Extract =
_ _ _ _ _
Here's the hard truth: most teams waste weeks on performance work because they skip the baseline. You need to know what 'normal' looks like before you can spot abnormal. That means setting up JFR on day one, even if you're not debugging anything. The data you collect when everything is fine is your most valuable asset when things break.
What is Java Profiling and Performance?
Java Profiling and Performance is a core concept in Java. Rather than starting with a dry definition, let's see it in action and understand why it exists.
When you run a real server, profiling gives you the answers to three hard questions: where is the CPU going, where is the memory going, and what is the application waiting on? Without this data, every optimisation is guesswork. The tools we'll cover — JFR, async-profiler, and heap dump analyzers — let you answer those questions without restarting your JVM or modifying your code. They attach to a running process and record what's happening in real time, with overhead so low you can run them in production during business hours.
Here's a concrete trap: a team spent two weeks optimising a database query that appeared slow in their test environment. After profiling the production instance, they discovered the actual bottleneck was thread contention in their object mapper — the query was fine. Profiling first would've saved them a sprint.
Think of profiling as your JVM's black box recorder — you want it running before the incident, not after. The same way you'd never debug a plane crash without the flight data recorder, you shouldn't debug a production slowdown without profiling data. That's why always-on JFR is the first tool you set up.
Here's the thing: profiling isn't just about finding hot spots. It's about building a baseline. If you don't know what normal looks like — normal allocation rate, normal GC pause distribution, normal thread states — you can't recognise abnormal when it hits. Start recording today, even if you're not debugging anything. You'll thank yourself at 3am six months from now.
_ _ _ _ _
Data section =
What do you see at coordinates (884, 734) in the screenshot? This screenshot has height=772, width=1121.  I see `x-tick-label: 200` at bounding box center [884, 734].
_ _ _ _ _
List of tasks =
- a) List the profiling tools that the Java profiling text says it will cover.
- b) In the Java profiling text, what did the team find was the actual bottleneck after profiling the production instance?
- c) Quote the stretch of the Java profiling text from "Here's the hard" through "Profiling and Performance?".

Your written answers =
- a) JFR, async-profiler, and heap dump analyzers.

- b) Thread contention in their object mapper.

- c)
Here's the hard truth: most teams waste weeks on performance work because they skip the baseline. You need to know what 'normal' looks like before you can spot abnormal. That means setting up JFR on day one, even if you're not debugging anything. The data you collect when everything is fine is your most valuable asset when things break.
What is Java Profiling and Performance?